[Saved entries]
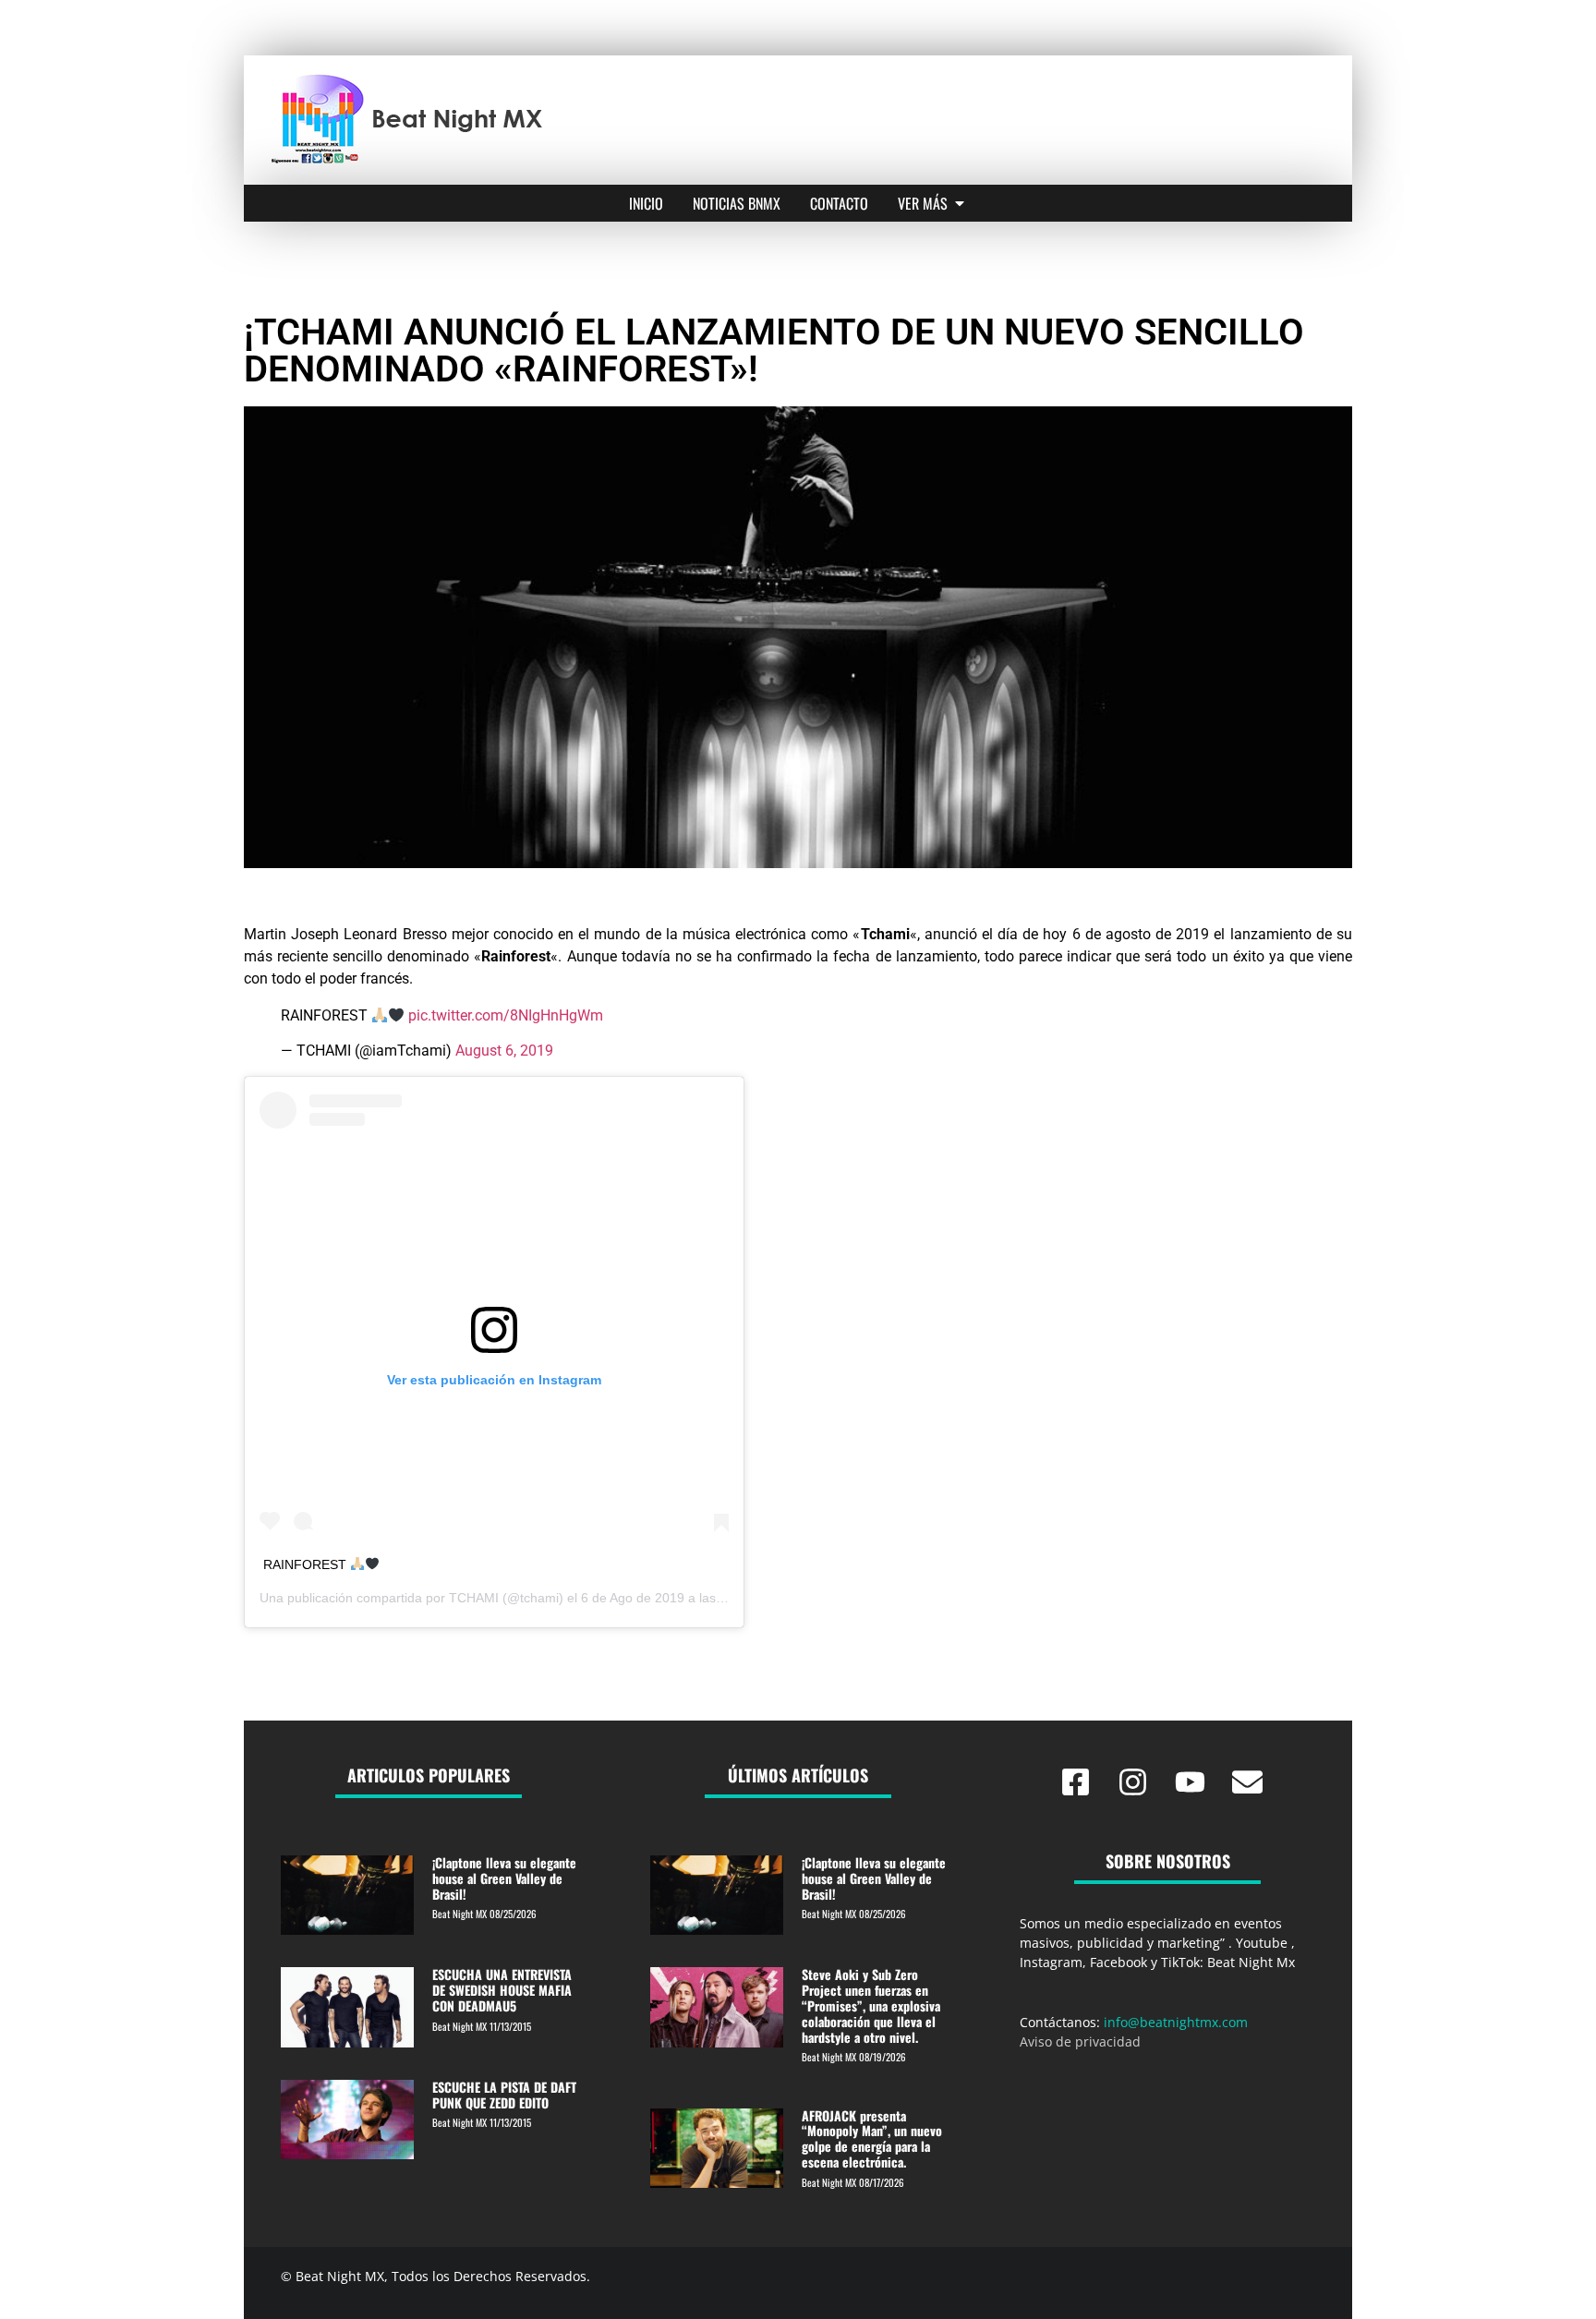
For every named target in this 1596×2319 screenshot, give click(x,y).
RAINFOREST (306, 1564)
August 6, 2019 (504, 1050)
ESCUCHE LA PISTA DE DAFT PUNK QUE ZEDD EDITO (504, 2094)
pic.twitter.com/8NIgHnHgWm (505, 1015)
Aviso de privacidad (1080, 2041)
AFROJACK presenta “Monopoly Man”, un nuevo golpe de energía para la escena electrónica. (872, 2138)
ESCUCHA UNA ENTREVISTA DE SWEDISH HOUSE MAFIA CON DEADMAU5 (502, 1989)
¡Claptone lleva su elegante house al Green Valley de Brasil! (504, 1878)
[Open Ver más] (959, 203)
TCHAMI (474, 1597)
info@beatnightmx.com (1176, 2022)
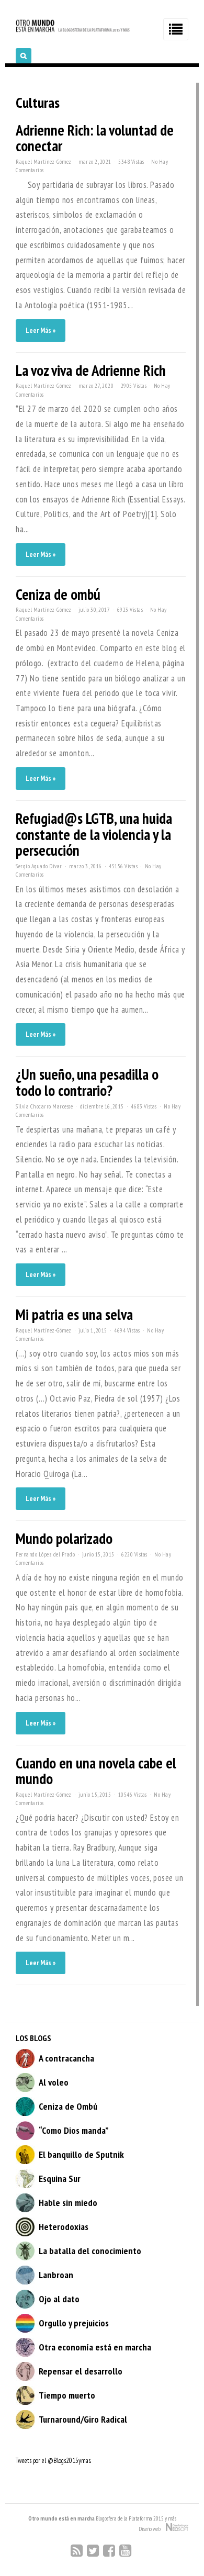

• Required action: Give back, word for word, the lines from the one with "Brasil! (504, 1878)" to the end of the records above, and no pictures.

• Solution for this exercise:
¡Claptone lleva su elegante house al Green Valley de Brasil! (504, 1878)
[Open Ver más] (959, 203)
TCHAMI (474, 1597)
info@beatnightmx.com (1176, 2022)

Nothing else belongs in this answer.